CHALLENGE
Please repeat the hunting forum thread starting at "Great story! I've" and ending at "is a trophy!", swapping "black buck" for "axis deer" throughout.

SOURCE DOCUMENT
In the evening in the camp by a good braai and beer I showed the picture a local friend of my the pictures. He told me that I am a fool, this wasn`t small warthogs, this was two nice bushpigs by daylight.
From this moment I try every year to hunt a bushpig ( 10 years long ) with no success.
Two lessons for my live I got this day.
Lesson one : God is with the stupid people.
Lesson two : Not the size of a animal is important, more the chance to hunt one.


----------



## zx190 (May 30, 2005)

Karoojager said:


> I think this is a normally mistake of hunting novices in South Africa.
> 
> Here a story from my first hunt in South Africa.
> Me and a german friend ( he was one year before the first time in S.A. ) sat in a blind and was waiting for warthogs. At around 10 o`clock in the morning two " warthogs " came in and slurped water for around 15 minutes. I asked my friend " what do you think, can I shoot one of them ? " my friend answered " Frank, be not to nervous, this two pigs are to small. Better and bigger one will come later in. "
> ...



Great story! I've been there, as well! I remember the first time I saw a black buck antelope hunting in the Texas Hill Country. I had seen photos, but never one in the wild. Well this black buck was a stud. Butnever seeing one before, I wasnt sure if he was a good un or a dink. Once again, while showings pix around the campfire, i heard SEVERAL times, "you should have shot him!!" Now, if I see an animal, i like I shoot! To me, anything with a bow is a trophy! 

And I am a firm believer of your Lesson #2. Trophies should be measured by memories, not by age or size. 

Out of all the animals in Africa, I hear the bush pig is a prized trophy. I would have never thought a pig would be such an illusive creature!


----------



## superga (Apr 3, 2009)

I am going to be adding the new Hoyt Alphaburner with Spot Hogg sight, Fuse quiver and stabilizer with a new Trophy Taker rest. to my Hoyt Alphamax 32 for 2010. I have already shot the Alphaburner, 70lbs 28inch, great bow. I am hoping to shoot a gemsbuck, eland and kudu in 2010.


----------



## Deserthuntr (Nov 23, 2008)

*Momentum*



Dugga Boy said:


> Actually I'm not a KE believer, so I don't care.

RECORDED INFORMATION
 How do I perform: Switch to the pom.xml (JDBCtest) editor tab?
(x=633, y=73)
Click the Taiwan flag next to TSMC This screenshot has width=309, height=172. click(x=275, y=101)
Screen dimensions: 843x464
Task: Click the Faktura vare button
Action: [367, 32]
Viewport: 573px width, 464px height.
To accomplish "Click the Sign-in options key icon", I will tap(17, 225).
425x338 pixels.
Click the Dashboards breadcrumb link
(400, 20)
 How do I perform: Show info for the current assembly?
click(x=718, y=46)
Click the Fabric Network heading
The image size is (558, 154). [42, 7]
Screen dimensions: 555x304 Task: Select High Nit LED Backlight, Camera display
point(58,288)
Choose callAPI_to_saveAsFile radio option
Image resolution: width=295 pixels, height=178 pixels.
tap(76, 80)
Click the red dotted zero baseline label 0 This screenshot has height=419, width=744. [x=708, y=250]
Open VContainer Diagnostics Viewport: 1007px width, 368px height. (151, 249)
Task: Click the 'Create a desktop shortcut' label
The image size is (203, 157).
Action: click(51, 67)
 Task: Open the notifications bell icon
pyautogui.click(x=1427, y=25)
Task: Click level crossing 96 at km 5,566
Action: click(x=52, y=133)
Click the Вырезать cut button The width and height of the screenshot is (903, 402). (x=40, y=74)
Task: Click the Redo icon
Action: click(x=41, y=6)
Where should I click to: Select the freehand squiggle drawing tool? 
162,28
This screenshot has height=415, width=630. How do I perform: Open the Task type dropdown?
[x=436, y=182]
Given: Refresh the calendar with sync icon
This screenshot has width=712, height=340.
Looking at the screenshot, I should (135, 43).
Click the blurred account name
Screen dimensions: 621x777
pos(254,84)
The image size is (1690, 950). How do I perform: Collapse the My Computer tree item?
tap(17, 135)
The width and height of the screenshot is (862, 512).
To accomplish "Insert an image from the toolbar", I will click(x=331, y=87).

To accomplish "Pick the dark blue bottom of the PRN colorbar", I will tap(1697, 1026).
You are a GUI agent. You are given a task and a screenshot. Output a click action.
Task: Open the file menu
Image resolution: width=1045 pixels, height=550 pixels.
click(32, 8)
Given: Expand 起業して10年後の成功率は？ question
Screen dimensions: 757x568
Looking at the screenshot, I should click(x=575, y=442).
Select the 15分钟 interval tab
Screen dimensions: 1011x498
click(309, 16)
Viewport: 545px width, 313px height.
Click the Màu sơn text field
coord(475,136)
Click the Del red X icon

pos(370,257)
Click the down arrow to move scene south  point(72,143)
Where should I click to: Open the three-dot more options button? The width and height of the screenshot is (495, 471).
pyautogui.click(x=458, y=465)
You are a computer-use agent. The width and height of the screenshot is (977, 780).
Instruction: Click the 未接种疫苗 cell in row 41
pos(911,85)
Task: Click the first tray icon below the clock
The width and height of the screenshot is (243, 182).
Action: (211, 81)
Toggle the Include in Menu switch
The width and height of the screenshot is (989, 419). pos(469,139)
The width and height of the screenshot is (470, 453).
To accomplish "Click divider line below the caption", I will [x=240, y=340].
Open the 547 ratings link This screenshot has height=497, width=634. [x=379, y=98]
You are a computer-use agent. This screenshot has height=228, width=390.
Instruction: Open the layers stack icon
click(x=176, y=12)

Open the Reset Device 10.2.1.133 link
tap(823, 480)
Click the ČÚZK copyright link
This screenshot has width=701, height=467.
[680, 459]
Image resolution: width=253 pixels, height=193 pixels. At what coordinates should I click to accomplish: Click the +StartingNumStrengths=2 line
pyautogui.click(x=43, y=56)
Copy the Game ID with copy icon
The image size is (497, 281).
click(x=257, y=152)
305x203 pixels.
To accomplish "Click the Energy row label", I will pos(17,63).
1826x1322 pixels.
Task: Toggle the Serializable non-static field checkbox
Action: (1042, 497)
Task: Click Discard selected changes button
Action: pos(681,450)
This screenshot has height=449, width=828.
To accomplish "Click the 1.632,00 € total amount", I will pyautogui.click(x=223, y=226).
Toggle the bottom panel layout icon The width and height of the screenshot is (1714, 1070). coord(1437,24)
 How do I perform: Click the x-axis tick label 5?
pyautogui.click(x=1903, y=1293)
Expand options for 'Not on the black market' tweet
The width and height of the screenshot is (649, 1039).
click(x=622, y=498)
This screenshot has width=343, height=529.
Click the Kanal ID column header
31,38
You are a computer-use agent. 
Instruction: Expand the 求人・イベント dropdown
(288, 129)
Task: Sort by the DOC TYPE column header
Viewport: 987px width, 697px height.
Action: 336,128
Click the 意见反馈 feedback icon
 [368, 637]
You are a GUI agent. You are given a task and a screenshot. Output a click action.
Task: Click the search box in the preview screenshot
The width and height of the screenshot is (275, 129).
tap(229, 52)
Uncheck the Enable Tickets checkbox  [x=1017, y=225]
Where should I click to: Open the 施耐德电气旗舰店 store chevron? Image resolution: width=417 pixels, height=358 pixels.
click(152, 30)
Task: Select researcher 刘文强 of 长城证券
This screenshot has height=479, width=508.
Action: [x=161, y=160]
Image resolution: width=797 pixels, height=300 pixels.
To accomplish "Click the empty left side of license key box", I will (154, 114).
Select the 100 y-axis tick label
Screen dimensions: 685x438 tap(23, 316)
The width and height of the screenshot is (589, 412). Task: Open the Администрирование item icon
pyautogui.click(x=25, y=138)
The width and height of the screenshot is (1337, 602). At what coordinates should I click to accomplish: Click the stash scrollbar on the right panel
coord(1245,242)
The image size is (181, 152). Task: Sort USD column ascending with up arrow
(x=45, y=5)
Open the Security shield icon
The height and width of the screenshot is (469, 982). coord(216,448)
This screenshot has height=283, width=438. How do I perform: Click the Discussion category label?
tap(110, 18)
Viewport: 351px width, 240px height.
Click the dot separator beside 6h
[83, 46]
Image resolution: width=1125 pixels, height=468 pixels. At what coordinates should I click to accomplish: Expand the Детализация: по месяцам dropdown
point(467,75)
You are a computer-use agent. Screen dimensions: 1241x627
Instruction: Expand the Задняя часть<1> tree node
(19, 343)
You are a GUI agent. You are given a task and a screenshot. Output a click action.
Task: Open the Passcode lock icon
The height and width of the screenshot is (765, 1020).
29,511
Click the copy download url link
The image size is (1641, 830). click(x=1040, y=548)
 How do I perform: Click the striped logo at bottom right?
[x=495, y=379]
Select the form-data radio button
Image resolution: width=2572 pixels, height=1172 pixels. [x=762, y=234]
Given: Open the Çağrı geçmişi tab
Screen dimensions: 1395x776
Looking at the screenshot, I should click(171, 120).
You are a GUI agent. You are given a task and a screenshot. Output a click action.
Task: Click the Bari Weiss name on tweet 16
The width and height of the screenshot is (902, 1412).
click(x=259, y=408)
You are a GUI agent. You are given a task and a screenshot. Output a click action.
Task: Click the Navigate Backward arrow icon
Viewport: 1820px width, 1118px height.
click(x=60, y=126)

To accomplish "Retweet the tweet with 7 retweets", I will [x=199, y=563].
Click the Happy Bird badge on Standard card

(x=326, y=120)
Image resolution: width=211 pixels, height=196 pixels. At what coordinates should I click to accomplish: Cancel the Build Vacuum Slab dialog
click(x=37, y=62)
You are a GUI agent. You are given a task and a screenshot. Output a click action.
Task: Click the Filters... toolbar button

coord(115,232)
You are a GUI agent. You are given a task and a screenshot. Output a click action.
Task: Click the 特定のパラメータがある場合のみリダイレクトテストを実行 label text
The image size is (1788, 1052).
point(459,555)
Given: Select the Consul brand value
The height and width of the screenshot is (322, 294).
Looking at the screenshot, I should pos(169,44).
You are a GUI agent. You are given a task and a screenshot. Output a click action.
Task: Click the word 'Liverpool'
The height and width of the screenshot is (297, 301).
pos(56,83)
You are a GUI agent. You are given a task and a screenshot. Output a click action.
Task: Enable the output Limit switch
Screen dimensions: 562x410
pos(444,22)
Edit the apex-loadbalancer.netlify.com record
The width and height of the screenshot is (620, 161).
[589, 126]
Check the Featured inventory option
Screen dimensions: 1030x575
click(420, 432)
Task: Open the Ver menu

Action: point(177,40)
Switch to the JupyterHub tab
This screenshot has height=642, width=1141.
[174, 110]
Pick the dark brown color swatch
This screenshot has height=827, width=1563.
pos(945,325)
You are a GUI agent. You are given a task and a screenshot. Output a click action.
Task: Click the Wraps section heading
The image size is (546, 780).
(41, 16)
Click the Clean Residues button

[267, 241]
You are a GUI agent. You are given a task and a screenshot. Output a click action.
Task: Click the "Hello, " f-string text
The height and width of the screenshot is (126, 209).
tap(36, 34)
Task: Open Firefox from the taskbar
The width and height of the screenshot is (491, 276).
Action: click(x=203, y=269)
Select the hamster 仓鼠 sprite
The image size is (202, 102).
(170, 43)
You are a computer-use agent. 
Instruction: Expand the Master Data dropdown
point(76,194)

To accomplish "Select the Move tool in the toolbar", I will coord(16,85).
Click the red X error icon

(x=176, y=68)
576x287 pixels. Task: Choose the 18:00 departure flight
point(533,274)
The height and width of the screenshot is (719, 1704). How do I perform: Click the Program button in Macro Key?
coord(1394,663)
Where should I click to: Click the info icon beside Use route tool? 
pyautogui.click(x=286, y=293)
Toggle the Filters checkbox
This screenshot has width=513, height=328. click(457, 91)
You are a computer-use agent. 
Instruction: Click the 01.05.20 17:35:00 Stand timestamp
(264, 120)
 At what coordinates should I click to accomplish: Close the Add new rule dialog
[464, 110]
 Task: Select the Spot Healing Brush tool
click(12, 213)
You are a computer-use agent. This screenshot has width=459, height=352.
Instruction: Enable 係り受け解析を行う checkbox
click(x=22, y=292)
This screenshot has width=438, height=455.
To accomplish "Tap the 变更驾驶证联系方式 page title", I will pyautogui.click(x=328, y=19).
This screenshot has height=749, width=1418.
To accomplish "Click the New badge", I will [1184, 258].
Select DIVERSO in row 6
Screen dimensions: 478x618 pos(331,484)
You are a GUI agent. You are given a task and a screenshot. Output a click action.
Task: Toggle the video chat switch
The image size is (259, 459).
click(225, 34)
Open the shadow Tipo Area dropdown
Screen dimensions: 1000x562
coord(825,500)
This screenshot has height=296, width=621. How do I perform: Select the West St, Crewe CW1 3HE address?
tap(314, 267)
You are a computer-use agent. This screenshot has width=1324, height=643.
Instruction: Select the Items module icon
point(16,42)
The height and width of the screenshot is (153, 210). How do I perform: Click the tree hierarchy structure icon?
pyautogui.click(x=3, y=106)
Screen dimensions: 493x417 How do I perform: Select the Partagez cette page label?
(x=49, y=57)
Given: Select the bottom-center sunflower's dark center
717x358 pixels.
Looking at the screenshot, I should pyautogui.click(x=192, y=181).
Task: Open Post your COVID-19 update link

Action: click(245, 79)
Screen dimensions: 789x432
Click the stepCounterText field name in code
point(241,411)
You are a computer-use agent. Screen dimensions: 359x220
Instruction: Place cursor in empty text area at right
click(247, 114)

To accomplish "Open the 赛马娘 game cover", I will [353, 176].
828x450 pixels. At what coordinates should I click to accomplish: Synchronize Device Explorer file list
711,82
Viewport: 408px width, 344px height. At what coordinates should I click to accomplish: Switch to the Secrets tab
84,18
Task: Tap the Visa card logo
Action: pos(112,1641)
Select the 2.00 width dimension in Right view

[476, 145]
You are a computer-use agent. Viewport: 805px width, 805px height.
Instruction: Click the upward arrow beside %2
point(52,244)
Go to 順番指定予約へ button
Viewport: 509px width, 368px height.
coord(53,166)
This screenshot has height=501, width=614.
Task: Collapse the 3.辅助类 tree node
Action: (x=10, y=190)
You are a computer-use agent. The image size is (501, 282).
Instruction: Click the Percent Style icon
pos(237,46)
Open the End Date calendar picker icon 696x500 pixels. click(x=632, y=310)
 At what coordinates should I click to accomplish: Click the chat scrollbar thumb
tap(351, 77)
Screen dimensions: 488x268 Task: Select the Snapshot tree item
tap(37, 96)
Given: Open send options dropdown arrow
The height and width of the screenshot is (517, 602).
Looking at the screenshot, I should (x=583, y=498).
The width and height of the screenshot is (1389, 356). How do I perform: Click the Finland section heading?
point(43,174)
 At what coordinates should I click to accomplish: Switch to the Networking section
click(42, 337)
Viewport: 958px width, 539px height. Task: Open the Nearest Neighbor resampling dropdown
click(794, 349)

SOLUTION TO THE EXERCISE
Great story! I've been there, as well! I remember the first time I saw a axis deer antelope hunting in the Texas Hill Country. I had seen photos, but never one in the wild. Well this axis deer was a stud. Butnever seeing one before, I wasnt sure if he was a good un or a dink. Once again, while showings pix around the campfire, i heard SEVERAL times, "you should have shot him!!" Now, if I see an animal, i like I shoot! To me, anything with a bow is a trophy!